[Click-target data]
** Start **

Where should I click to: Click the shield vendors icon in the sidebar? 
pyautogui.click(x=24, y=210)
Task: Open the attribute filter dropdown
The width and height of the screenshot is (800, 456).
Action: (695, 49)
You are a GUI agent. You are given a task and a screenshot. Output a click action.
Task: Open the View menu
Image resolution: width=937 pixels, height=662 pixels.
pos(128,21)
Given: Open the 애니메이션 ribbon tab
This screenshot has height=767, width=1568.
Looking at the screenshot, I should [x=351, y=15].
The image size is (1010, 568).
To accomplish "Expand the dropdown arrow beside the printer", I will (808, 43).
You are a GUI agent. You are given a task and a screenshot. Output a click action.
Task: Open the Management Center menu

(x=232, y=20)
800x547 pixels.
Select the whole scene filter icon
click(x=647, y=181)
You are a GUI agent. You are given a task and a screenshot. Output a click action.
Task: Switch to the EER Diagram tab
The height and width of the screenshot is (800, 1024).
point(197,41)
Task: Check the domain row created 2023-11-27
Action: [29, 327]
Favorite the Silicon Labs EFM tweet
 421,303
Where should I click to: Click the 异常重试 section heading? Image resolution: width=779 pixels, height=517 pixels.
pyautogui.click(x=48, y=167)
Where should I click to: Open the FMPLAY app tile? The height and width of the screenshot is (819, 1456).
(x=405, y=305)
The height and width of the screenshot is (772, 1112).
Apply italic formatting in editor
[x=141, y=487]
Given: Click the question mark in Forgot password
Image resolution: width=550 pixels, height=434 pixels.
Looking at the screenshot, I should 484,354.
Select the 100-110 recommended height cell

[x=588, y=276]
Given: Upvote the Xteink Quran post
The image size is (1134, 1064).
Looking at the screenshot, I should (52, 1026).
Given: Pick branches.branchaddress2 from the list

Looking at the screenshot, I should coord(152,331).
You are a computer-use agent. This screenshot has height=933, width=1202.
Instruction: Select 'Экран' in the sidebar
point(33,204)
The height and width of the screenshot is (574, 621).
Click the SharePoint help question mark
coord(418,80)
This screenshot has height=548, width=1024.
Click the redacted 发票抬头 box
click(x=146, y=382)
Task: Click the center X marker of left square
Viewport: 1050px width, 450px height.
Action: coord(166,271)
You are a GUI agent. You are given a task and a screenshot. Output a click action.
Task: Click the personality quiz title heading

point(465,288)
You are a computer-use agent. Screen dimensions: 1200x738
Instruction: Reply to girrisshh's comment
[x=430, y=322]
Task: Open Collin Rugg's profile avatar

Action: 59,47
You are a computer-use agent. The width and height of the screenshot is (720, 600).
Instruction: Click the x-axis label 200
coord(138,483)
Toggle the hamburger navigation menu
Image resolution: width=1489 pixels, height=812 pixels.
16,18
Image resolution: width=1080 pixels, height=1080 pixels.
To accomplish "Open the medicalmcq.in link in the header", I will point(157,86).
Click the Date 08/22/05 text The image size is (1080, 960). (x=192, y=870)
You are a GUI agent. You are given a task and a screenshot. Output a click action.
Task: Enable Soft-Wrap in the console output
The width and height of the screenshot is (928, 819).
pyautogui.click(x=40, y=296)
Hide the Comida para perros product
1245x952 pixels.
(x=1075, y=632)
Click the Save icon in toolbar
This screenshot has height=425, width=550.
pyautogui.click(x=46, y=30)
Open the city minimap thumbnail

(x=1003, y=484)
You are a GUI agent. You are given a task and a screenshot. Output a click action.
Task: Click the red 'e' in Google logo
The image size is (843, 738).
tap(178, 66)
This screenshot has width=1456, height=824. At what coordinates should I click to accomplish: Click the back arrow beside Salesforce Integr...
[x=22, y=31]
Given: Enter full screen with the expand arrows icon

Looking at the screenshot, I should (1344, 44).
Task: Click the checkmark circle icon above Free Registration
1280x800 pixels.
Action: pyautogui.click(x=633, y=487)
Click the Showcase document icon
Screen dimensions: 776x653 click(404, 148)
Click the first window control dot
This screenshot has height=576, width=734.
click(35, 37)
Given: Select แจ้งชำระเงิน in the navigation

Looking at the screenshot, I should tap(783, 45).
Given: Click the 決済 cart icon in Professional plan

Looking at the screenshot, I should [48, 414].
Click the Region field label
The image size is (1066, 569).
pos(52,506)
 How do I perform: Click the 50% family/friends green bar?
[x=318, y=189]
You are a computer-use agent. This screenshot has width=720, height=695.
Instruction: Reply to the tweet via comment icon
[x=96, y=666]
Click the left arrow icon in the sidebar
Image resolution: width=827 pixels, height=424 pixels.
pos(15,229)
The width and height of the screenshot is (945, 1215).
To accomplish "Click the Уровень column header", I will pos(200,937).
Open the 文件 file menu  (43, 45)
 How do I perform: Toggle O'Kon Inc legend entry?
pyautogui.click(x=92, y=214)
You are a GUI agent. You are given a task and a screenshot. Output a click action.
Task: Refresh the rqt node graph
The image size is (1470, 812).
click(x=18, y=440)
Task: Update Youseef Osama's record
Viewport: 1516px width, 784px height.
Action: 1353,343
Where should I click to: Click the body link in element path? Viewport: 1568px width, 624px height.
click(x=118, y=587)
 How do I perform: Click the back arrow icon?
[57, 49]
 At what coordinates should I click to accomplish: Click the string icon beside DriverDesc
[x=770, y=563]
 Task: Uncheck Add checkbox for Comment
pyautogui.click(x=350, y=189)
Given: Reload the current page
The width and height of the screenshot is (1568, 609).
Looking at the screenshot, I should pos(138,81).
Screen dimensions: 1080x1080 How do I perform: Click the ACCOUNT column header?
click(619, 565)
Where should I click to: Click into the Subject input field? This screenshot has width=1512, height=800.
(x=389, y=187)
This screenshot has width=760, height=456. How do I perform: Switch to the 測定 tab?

** End **

▸ **Challenge**
Rewrite every line, starting with the line containing "Click the Region field label" and going on through the line containing "[x=318, y=189]". Increase each click coordinate by 62.

▸ **Answer**
Click the Region field label
The image size is (1066, 569).
pos(114,568)
 How do I perform: Click the 50% family/friends green bar?
[x=380, y=251]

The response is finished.